Excerpts from a dataset:
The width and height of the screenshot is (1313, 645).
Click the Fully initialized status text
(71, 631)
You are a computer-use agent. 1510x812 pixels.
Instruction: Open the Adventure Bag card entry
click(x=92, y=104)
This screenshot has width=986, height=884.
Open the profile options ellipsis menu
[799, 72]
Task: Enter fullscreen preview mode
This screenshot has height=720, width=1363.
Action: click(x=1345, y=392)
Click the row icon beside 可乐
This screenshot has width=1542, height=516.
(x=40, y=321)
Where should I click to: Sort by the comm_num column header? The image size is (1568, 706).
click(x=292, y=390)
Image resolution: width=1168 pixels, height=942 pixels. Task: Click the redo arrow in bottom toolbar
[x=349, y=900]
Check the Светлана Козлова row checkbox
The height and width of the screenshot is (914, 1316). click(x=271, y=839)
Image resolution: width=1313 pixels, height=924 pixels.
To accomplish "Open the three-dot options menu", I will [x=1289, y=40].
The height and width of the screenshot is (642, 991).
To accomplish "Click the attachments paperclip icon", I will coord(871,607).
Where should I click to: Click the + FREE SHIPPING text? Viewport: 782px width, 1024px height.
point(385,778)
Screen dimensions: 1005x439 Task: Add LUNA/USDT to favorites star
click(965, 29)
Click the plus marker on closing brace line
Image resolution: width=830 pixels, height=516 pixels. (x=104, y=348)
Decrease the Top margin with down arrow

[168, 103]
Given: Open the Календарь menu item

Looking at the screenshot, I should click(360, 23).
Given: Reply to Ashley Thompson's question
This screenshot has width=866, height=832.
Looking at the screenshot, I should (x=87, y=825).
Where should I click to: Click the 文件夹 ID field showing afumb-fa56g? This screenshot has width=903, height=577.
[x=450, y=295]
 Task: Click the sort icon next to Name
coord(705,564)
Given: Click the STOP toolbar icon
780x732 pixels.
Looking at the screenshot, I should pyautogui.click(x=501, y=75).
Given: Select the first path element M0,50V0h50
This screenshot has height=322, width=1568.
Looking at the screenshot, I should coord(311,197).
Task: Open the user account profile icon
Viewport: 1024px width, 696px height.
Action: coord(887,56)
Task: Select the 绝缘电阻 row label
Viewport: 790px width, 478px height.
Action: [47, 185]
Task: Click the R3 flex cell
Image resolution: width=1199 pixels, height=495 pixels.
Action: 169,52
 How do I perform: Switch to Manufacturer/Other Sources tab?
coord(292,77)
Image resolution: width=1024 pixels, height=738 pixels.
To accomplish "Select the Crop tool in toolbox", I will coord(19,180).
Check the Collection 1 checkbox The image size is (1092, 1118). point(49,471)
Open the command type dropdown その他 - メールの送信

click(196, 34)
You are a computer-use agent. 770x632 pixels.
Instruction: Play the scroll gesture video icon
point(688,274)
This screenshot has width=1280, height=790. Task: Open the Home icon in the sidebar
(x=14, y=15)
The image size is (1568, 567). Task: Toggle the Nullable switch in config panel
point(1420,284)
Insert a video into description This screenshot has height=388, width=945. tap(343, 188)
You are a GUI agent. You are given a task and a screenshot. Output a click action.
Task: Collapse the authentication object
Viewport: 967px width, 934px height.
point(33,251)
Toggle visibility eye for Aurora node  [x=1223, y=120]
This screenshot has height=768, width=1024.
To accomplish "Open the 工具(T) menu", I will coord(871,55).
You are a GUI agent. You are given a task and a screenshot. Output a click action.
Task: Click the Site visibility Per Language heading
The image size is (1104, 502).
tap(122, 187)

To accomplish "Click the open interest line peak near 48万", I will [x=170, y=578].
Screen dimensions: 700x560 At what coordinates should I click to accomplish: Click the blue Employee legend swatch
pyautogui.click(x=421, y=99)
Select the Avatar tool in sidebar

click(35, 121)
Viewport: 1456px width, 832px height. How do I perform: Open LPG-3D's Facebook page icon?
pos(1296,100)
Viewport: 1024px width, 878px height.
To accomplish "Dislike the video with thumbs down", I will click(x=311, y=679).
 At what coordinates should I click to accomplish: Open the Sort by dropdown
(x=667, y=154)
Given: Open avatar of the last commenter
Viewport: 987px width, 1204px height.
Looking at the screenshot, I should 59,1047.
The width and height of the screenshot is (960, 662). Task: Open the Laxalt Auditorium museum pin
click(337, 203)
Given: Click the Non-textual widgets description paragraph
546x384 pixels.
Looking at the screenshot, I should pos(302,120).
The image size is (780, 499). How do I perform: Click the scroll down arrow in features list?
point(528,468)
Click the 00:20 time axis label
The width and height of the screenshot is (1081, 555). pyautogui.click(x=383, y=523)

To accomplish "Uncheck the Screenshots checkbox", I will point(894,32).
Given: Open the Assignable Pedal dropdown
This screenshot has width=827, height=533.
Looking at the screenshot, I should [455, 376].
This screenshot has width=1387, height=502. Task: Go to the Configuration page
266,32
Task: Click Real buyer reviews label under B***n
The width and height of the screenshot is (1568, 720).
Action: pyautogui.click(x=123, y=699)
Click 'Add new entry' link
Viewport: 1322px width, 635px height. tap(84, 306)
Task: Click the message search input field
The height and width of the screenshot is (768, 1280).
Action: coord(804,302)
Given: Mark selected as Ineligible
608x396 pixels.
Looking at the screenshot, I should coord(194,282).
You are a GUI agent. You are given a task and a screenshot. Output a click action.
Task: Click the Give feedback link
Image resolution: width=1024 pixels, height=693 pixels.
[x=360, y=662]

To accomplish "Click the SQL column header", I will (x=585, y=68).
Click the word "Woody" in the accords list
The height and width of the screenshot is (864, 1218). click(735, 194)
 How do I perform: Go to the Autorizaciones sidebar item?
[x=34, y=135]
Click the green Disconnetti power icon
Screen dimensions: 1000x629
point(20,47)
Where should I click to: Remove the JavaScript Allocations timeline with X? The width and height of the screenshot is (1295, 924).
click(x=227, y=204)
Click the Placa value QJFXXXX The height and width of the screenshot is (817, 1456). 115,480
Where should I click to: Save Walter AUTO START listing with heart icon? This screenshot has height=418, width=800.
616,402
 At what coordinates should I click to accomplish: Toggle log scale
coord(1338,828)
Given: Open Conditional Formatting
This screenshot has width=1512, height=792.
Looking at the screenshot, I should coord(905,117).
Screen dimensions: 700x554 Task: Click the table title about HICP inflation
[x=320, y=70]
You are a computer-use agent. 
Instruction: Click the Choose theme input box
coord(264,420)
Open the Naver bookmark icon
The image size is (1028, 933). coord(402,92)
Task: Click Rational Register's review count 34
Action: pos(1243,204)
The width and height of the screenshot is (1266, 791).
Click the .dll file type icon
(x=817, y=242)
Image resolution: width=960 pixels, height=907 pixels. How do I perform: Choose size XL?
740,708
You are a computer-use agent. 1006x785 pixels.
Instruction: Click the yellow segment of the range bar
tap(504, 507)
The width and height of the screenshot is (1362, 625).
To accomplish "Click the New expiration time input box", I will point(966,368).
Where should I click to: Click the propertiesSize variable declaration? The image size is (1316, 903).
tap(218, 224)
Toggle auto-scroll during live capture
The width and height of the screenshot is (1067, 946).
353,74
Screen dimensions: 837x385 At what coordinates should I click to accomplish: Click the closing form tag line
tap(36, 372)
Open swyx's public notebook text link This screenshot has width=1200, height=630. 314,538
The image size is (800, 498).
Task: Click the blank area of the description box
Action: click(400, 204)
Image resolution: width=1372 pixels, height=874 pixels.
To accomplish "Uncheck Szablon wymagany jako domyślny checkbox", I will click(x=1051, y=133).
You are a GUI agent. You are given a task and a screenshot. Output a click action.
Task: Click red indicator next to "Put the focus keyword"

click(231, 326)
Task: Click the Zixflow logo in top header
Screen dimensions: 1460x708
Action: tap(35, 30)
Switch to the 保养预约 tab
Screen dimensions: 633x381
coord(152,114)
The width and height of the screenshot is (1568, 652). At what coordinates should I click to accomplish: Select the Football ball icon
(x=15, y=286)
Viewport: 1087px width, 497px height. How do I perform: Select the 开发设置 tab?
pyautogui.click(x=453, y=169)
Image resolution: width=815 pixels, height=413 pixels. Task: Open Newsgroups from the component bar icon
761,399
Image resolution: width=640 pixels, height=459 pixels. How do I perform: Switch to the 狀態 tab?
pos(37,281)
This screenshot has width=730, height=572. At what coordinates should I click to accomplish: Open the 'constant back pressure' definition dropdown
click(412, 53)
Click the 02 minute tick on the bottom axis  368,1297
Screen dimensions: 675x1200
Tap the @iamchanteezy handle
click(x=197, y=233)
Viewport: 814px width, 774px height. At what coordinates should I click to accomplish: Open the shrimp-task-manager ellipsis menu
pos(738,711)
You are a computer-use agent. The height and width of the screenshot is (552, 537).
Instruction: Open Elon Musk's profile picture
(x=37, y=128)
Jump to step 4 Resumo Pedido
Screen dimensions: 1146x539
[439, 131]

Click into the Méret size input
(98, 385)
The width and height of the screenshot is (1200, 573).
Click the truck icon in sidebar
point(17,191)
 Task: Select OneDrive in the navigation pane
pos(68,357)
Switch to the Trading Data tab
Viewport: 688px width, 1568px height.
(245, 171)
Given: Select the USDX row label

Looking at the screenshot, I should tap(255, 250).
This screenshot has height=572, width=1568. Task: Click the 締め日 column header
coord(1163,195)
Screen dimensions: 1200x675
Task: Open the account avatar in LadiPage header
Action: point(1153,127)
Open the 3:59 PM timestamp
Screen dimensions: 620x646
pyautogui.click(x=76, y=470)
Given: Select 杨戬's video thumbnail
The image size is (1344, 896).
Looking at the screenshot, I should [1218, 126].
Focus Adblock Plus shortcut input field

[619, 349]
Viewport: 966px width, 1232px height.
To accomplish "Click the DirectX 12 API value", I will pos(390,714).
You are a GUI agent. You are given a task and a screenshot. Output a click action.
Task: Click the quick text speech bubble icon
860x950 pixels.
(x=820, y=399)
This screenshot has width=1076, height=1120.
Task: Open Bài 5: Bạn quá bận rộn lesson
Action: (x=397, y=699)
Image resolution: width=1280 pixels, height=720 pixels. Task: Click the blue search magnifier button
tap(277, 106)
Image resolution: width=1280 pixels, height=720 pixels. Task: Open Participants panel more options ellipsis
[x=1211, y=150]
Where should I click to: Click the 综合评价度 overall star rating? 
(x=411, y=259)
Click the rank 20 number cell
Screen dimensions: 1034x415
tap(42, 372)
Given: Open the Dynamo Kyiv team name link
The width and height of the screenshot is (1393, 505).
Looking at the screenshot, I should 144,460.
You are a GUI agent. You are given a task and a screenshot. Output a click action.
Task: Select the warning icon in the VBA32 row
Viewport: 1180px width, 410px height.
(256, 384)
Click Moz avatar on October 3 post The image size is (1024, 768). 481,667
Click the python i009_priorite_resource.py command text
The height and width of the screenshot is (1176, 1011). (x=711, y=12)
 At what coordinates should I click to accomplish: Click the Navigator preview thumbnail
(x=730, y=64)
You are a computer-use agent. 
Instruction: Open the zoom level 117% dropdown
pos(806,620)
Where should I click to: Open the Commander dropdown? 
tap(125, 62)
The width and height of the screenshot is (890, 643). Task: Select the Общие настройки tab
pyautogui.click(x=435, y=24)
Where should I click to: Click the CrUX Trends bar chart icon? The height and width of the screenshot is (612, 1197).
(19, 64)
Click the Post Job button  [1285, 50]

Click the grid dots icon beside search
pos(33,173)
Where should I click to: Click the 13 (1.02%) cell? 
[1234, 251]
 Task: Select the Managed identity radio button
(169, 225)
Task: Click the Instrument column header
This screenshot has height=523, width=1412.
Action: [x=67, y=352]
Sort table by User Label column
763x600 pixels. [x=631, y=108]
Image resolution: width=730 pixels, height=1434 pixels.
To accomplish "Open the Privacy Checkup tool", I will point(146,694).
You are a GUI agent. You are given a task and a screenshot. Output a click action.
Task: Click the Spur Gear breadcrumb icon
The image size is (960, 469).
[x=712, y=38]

■ **EXERCISE DESCRIPTION**: Using the entries shown above, reproduce verbatim the lines from the line bearing "Where should I click to: Click the 综合评价度" to the line bearing "Task: Click the Instrument column header", inclusive.

■ **WRITTEN RESPONSE**:
Where should I click to: Click the 综合评价度 overall star rating? 
(x=411, y=259)
Click the rank 20 number cell
Screen dimensions: 1034x415
tap(42, 372)
Given: Open the Dynamo Kyiv team name link
The width and height of the screenshot is (1393, 505).
Looking at the screenshot, I should 144,460.
You are a GUI agent. You are given a task and a screenshot. Output a click action.
Task: Select the warning icon in the VBA32 row
Viewport: 1180px width, 410px height.
(256, 384)
Click Moz avatar on October 3 post The image size is (1024, 768). 481,667
Click the python i009_priorite_resource.py command text
The height and width of the screenshot is (1176, 1011). (x=711, y=12)
 At what coordinates should I click to accomplish: Click the Navigator preview thumbnail
(x=730, y=64)
You are a computer-use agent. 
Instruction: Open the zoom level 117% dropdown
pos(806,620)
Where should I click to: Open the Commander dropdown? 
tap(125, 62)
The width and height of the screenshot is (890, 643). Task: Select the Общие настройки tab
pyautogui.click(x=435, y=24)
Where should I click to: Click the CrUX Trends bar chart icon? The height and width of the screenshot is (612, 1197).
(19, 64)
Click the Post Job button  [1285, 50]

Click the grid dots icon beside search
pos(33,173)
Where should I click to: Click the 13 (1.02%) cell? 
[1234, 251]
 Task: Select the Managed identity radio button
(169, 225)
Task: Click the Instrument column header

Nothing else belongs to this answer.